# WHAT IS ASKED
Rewrite the lines below as a numbered list, leaving out any blank lines.

# SUPPLIED DATA
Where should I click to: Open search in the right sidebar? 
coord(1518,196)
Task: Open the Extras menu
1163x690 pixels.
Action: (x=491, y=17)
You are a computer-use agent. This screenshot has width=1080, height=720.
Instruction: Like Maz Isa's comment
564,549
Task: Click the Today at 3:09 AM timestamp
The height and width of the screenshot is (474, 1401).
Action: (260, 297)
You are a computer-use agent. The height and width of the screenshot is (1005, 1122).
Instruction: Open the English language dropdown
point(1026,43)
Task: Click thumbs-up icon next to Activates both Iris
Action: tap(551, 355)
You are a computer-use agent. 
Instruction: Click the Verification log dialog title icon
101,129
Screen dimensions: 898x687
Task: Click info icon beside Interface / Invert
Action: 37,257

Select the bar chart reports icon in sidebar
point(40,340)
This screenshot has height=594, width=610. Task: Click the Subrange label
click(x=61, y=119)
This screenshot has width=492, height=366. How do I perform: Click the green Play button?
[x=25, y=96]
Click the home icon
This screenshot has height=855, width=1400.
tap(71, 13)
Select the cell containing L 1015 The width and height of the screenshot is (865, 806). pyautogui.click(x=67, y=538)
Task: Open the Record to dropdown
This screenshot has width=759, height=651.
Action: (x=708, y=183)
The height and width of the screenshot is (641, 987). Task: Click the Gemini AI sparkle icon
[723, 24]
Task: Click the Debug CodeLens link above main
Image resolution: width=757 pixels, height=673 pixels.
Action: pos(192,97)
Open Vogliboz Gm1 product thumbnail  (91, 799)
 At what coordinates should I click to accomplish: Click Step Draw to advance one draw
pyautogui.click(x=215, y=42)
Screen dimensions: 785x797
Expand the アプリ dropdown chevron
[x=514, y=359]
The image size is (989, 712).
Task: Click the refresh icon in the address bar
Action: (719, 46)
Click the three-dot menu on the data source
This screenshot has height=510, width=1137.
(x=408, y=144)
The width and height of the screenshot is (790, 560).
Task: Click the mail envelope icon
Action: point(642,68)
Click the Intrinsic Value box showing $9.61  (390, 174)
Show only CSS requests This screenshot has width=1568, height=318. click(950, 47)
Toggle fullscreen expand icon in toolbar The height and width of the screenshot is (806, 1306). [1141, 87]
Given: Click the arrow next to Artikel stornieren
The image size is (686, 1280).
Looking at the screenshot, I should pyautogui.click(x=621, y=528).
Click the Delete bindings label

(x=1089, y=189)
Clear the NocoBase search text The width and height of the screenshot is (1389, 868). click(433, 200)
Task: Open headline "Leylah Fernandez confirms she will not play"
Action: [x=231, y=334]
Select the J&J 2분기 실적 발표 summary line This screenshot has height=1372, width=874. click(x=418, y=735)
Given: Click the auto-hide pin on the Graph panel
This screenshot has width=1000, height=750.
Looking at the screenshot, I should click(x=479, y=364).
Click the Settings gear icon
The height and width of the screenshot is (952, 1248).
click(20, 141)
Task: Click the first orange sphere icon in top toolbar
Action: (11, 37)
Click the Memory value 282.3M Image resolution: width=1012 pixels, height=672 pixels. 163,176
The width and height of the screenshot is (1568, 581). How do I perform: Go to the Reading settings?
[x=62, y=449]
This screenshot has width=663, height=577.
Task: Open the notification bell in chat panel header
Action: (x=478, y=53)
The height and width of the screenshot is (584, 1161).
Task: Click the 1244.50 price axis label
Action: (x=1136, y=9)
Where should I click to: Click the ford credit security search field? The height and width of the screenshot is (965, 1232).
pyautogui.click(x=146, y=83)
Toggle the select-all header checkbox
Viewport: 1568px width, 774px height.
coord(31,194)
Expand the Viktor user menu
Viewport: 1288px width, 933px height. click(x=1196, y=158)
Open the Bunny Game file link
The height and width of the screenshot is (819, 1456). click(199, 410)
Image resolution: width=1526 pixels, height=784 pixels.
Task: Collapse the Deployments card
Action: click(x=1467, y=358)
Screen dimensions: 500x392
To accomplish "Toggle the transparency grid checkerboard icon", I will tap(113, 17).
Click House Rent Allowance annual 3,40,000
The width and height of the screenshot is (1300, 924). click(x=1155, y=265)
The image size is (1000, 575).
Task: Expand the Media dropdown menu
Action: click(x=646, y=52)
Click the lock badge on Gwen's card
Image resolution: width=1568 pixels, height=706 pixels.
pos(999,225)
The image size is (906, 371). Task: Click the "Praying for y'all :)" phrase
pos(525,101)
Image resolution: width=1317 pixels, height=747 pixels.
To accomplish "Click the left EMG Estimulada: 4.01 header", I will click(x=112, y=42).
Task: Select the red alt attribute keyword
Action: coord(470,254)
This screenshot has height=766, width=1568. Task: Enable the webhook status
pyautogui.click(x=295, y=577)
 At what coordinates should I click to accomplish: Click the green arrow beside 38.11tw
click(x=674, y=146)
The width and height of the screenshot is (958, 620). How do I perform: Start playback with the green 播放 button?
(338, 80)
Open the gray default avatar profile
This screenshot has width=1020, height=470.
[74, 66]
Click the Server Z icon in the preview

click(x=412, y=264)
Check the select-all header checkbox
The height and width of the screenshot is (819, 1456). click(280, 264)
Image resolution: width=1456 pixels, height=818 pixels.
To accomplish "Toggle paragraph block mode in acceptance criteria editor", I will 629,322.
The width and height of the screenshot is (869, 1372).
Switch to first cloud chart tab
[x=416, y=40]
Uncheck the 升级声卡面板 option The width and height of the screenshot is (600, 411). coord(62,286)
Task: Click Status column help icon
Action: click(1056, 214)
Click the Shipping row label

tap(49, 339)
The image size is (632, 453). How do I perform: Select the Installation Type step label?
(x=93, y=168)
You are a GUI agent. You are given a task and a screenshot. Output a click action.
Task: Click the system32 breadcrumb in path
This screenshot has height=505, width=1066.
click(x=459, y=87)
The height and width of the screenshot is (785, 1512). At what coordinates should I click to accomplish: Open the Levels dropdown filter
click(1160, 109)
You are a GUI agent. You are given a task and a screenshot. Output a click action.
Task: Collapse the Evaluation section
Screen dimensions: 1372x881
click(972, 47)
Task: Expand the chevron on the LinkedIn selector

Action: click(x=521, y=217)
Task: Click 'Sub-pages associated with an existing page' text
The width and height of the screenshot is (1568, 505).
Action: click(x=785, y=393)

# SOLUTION FOR THIS EXERCISE
1. Where should I click to: Open search in the right sidebar? 
2. coord(1518,196)
3. Task: Open the Extras menu
4. 1163x690 pixels.
5. Action: (x=491, y=17)
6. You are a computer-use agent. This screenshot has width=1080, height=720.
7. Instruction: Like Maz Isa's comment
8. 564,549
9. Task: Click the Today at 3:09 AM timestamp
10. The height and width of the screenshot is (474, 1401).
11. Action: (260, 297)
12. You are a computer-use agent. The height and width of the screenshot is (1005, 1122).
13. Instruction: Open the English language dropdown
14. point(1026,43)
15. Task: Click thumbs-up icon next to Activates both Iris
16. Action: tap(551, 355)
17. You are a computer-use agent. 
18. Instruction: Click the Verification log dialog title icon
19. 101,129
20. Screen dimensions: 898x687
21. Task: Click info icon beside Interface / Invert
22. Action: 37,257
23. Select the bar chart reports icon in sidebar
24. point(40,340)
25. This screenshot has height=594, width=610. Task: Click the Subrange label
26. click(x=61, y=119)
27. This screenshot has width=492, height=366. How do I perform: Click the green Play button?
28. [x=25, y=96]
29. Click the home icon
30. This screenshot has height=855, width=1400.
31. tap(71, 13)
32. Select the cell containing L 1015 The width and height of the screenshot is (865, 806). pyautogui.click(x=67, y=538)
33. Task: Open the Record to dropdown
34. This screenshot has width=759, height=651.
35. Action: (x=708, y=183)
36. The height and width of the screenshot is (641, 987). Task: Click the Gemini AI sparkle icon
37. [723, 24]
38. Task: Click the Debug CodeLens link above main
39. Image resolution: width=757 pixels, height=673 pixels.
40. Action: pos(192,97)
41. Open Vogliboz Gm1 product thumbnail  (91, 799)
42.  At what coordinates should I click to accomplish: Click Step Draw to advance one draw
43. pyautogui.click(x=215, y=42)
44. Screen dimensions: 785x797
45. Expand the アプリ dropdown chevron
46. [x=514, y=359]
47. The image size is (989, 712).
48. Task: Click the refresh icon in the address bar
49. Action: (719, 46)
50. Click the three-dot menu on the data source
51. This screenshot has height=510, width=1137.
52. (x=408, y=144)
53. The width and height of the screenshot is (790, 560).
54. Task: Click the mail envelope icon
55. Action: point(642,68)
56. Click the Intrinsic Value box showing $9.61  (390, 174)
57. Show only CSS requests This screenshot has width=1568, height=318. click(950, 47)
58. Toggle fullscreen expand icon in toolbar The height and width of the screenshot is (806, 1306). [1141, 87]
59. Given: Click the arrow next to Artikel stornieren
60. The image size is (686, 1280).
61. Looking at the screenshot, I should pyautogui.click(x=621, y=528).
62. Click the Delete bindings label
63. (x=1089, y=189)
64. Clear the NocoBase search text The width and height of the screenshot is (1389, 868). click(433, 200)
65. Task: Open headline "Leylah Fernandez confirms she will not play"
66. Action: [x=231, y=334]
67. Select the J&J 2분기 실적 발표 summary line This screenshot has height=1372, width=874. click(x=418, y=735)
68. Given: Click the auto-hide pin on the Graph panel
69. This screenshot has width=1000, height=750.
70. Looking at the screenshot, I should click(x=479, y=364).
71. Click the Settings gear icon
72. The height and width of the screenshot is (952, 1248).
73. click(20, 141)
74. Task: Click the first orange sphere icon in top toolbar
75. Action: (11, 37)
76. Click the Memory value 282.3M Image resolution: width=1012 pixels, height=672 pixels. 163,176
77. The width and height of the screenshot is (1568, 581). How do I perform: Go to the Reading settings?
78. [x=62, y=449]
79. This screenshot has width=663, height=577.
80. Task: Open the notification bell in chat panel header
81. Action: (x=478, y=53)
82. The height and width of the screenshot is (584, 1161).
83. Task: Click the 1244.50 price axis label
84. Action: (x=1136, y=9)
85. Where should I click to: Click the ford credit security search field? The height and width of the screenshot is (965, 1232).
86. pyautogui.click(x=146, y=83)
87. Toggle the select-all header checkbox
88. Viewport: 1568px width, 774px height.
89. coord(31,194)
90. Expand the Viktor user menu
91. Viewport: 1288px width, 933px height. click(x=1196, y=158)
92. Open the Bunny Game file link
93. The height and width of the screenshot is (819, 1456). click(199, 410)
94. Image resolution: width=1526 pixels, height=784 pixels.
95. Task: Collapse the Deployments card
96. Action: click(x=1467, y=358)
97. Screen dimensions: 500x392
98. To accomplish "Toggle the transparency grid checkerboard icon", I will tap(113, 17).
99. Click House Rent Allowance annual 3,40,000
100. The width and height of the screenshot is (1300, 924). click(x=1155, y=265)
101. The image size is (1000, 575).
102. Task: Expand the Media dropdown menu
103. Action: click(x=646, y=52)
104. Click the lock badge on Gwen's card
105. Image resolution: width=1568 pixels, height=706 pixels.
106. pos(999,225)
107. The image size is (906, 371). Task: Click the "Praying for y'all :)" phrase
108. pos(525,101)
109. Image resolution: width=1317 pixels, height=747 pixels.
110. To accomplish "Click the left EMG Estimulada: 4.01 header", I will click(x=112, y=42).
111. Task: Select the red alt attribute keyword
112. Action: coord(470,254)
113. This screenshot has height=766, width=1568. Task: Enable the webhook status
114. pyautogui.click(x=295, y=577)
115.  At what coordinates should I click to accomplish: Click the green arrow beside 38.11tw
116. click(x=674, y=146)
117. The width and height of the screenshot is (958, 620). How do I perform: Start playback with the green 播放 button?
118. (338, 80)
119. Open the gray default avatar profile
120. This screenshot has width=1020, height=470.
121. [74, 66]
122. Click the Server Z icon in the preview
123. click(x=412, y=264)
124. Check the select-all header checkbox
125. The height and width of the screenshot is (819, 1456). click(280, 264)
126. Image resolution: width=1456 pixels, height=818 pixels.
127. To accomplish "Toggle paragraph block mode in acceptance criteria editor", I will 629,322.
128. The width and height of the screenshot is (869, 1372).
129. Switch to first cloud chart tab
130. [x=416, y=40]
131. Uncheck the 升级声卡面板 option The width and height of the screenshot is (600, 411). coord(62,286)
132. Task: Click Status column help icon
133. Action: click(1056, 214)
134. Click the Shipping row label
135. tap(49, 339)
136. The image size is (632, 453). How do I perform: Select the Installation Type step label?
137. (x=93, y=168)
138. You are a GUI agent. You are given a task and a screenshot. Output a click action.
139. Task: Click the system32 breadcrumb in path
140. This screenshot has height=505, width=1066.
141. click(x=459, y=87)
142. The height and width of the screenshot is (785, 1512). At what coordinates should I click to accomplish: Open the Levels dropdown filter
143. click(1160, 109)
144. You are a GUI agent. You are given a task and a screenshot. Output a click action.
145. Task: Collapse the Evaluation section
146. Screen dimensions: 1372x881
147. click(972, 47)
148. Task: Expand the chevron on the LinkedIn selector
149. Action: click(x=521, y=217)
150. Task: Click 'Sub-pages associated with an existing page' text
151. The width and height of the screenshot is (1568, 505).
152. Action: click(x=785, y=393)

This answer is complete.